Beale poured two measures of Baileys into a pair of mugs and we sat down around a round table with a white laminated top. Stephanopoulos sipped her drink.
‘That brings back a lot of memories,’ she said.
‘So,’ said Beale. ‘What do you want to know?’
He laughed when Stephanopoulos explained about the warehouse on Kensal Road.
‘Oh god yes,’ he said. ‘That place. The Unbreakable Empire Pottery Company.’
I got out my notebook and pen. Notes, like running after suspects and finding your own parking space, being one of the things Detective Inspectors don’t expect to do themselves.
‘It is owned by your company?’ asked Stephanopoulos.
‘As you can
probably gather,’ said Beale. ‘We are that rarity in this modern age, a family-owned business. And the Unbreakable Empire Pottery Company was once the jewel in the crown. This was all before the war, you understand.’
When there was still an Empire to sell pottery to, I thought.
As the name suggested, the great selling point of Unbreakable Empire Pottery was that it was well nigh unbreakable, or at least it was when compared to ordinary china and stoneware. Thus it could be carried up the Limpopo by bearers or strapped to the flank of an elephant and its owner could still be confident that at the end of a long and arduous journey he would still have a plate to eat off and, more importantly, a pot to piss in. Chamber pots being by far the most popular item.
‘A commercial empire founded on poo,’ said Beale – it was obviously his one big joke.
‘Where were they actually manufactured?’ I asked.

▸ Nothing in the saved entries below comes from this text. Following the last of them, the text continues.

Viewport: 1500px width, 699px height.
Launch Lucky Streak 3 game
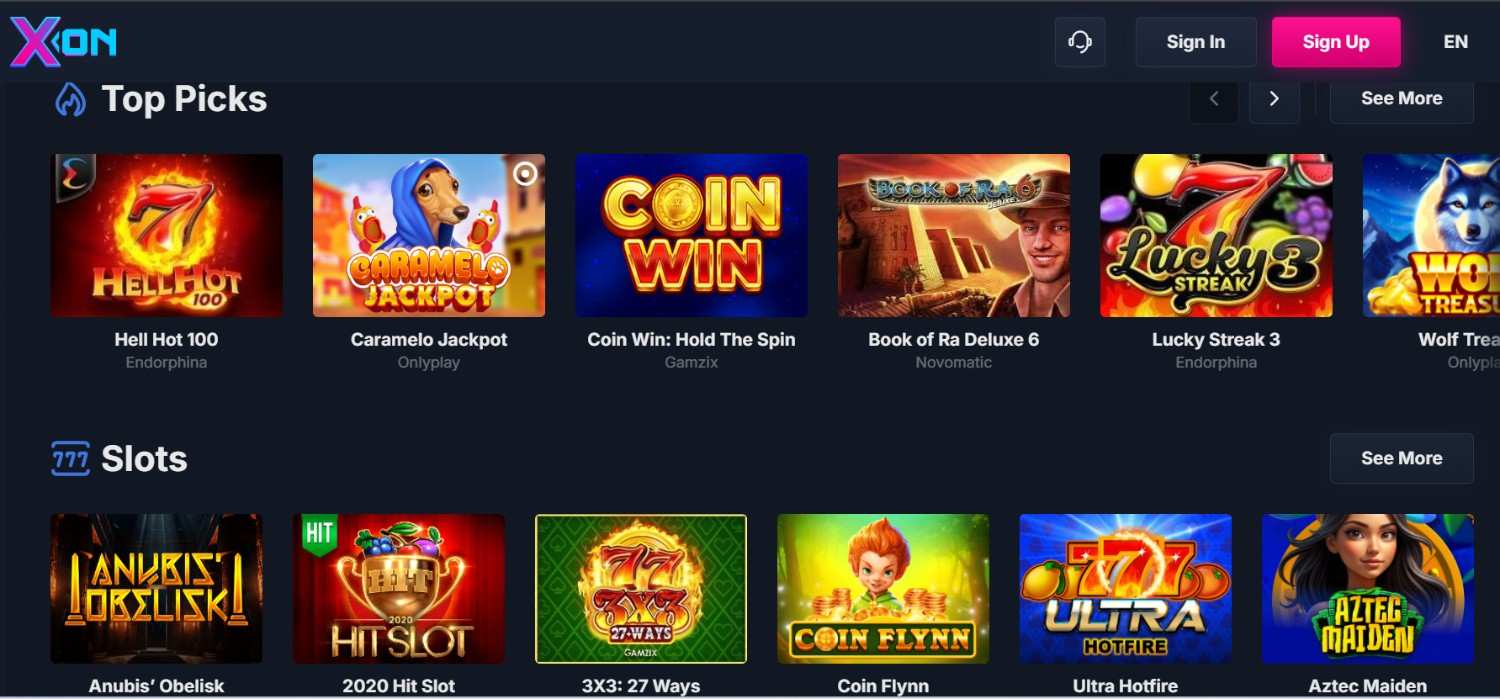click(1216, 235)
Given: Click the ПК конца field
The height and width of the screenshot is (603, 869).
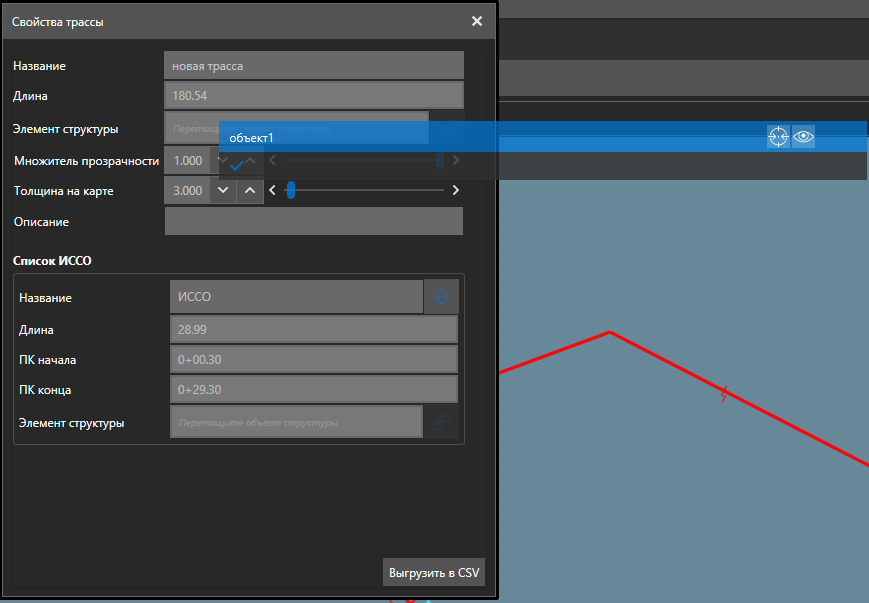Looking at the screenshot, I should (x=313, y=390).
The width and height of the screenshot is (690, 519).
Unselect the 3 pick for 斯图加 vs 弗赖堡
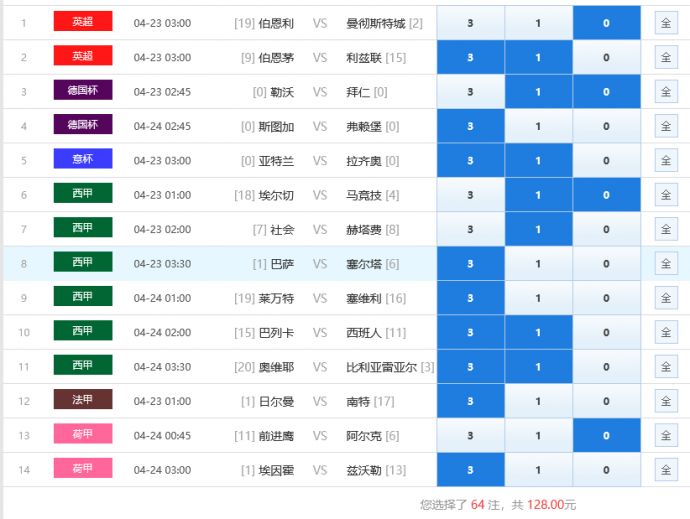(x=470, y=127)
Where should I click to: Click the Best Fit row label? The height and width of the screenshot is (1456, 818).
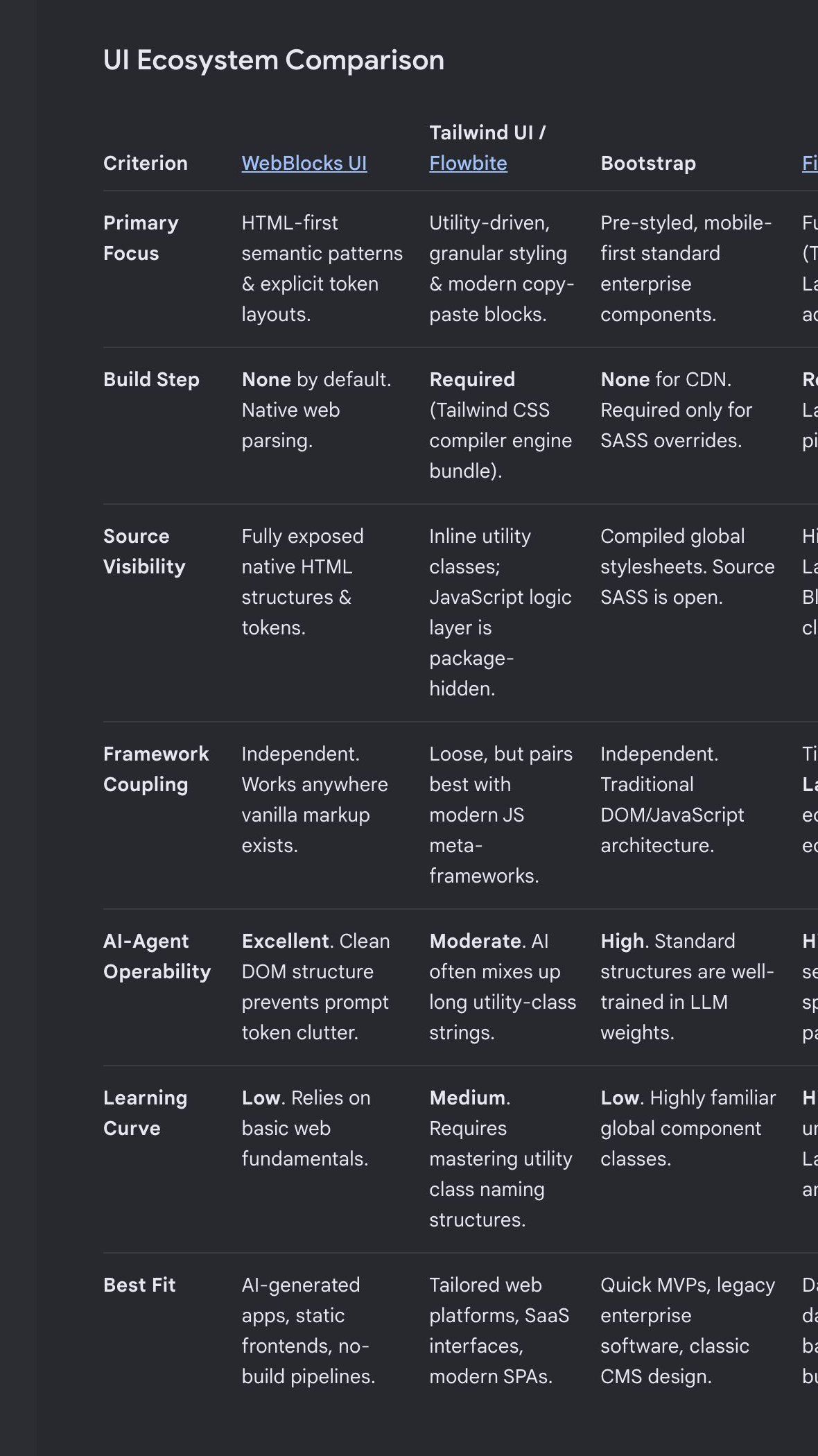click(139, 1285)
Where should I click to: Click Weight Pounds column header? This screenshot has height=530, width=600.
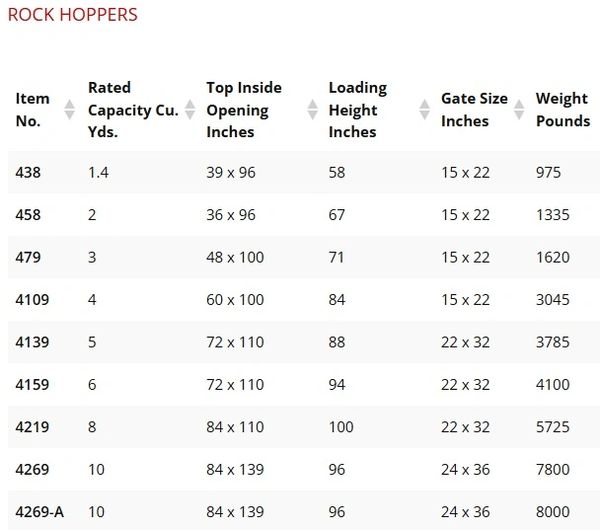click(562, 110)
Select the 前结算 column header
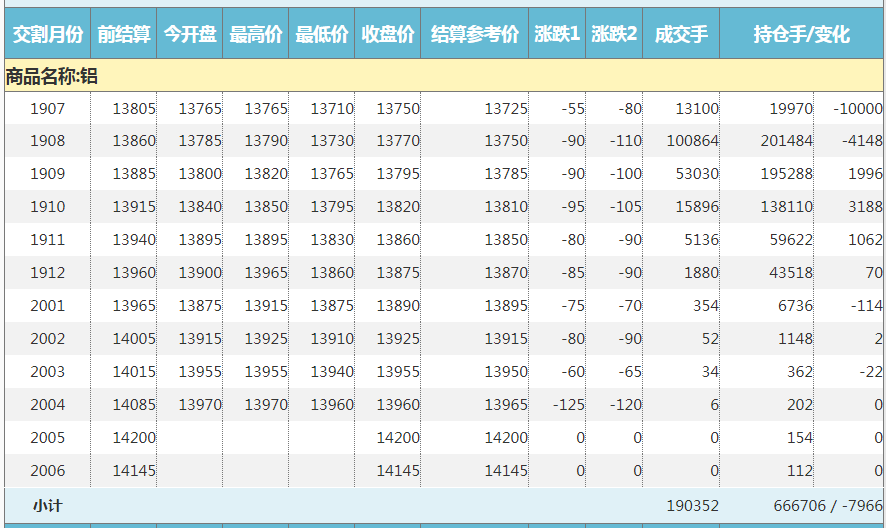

‘In London, in Notting Hill,’ said Beale. ‘Most people don’t realise that London has a rich industrial heritage. Notting Hill used to be known as the Potteries and Piggeries because that’s what it was famous for.’
It also had a reputation for some of the vilest living conditions in Victorian England and – given the competition was Manchester – that was pretty vile.
‘Everybody knows about the kiln on Pottery Lane,’ said Beale. ‘But they think that was all bricks.’ Me and Stephanopoulos exchanged looks. Since we were both completely ignorant of the kiln or the bricks neither of us thought anything of the sort – but we decided it was best to keep that to ourselves. Apparently after six days baking pigs and herding bricks, the inhabitants would kick back with a spot of cock-fighting, bull-baiting and ratting. It was the sort of place an adventurous gentleman might venture only if he didn’t mind being beaten, rolled and catching an exciting venereal disease. All of this was imparted by Beale with the relish of a man whose family hasn’t had to shovel shit for at least three generations. Thanks to Graham Beale’s great-great-grandfather, an illiterate navvy from Kilkenny who founded the company in 1865.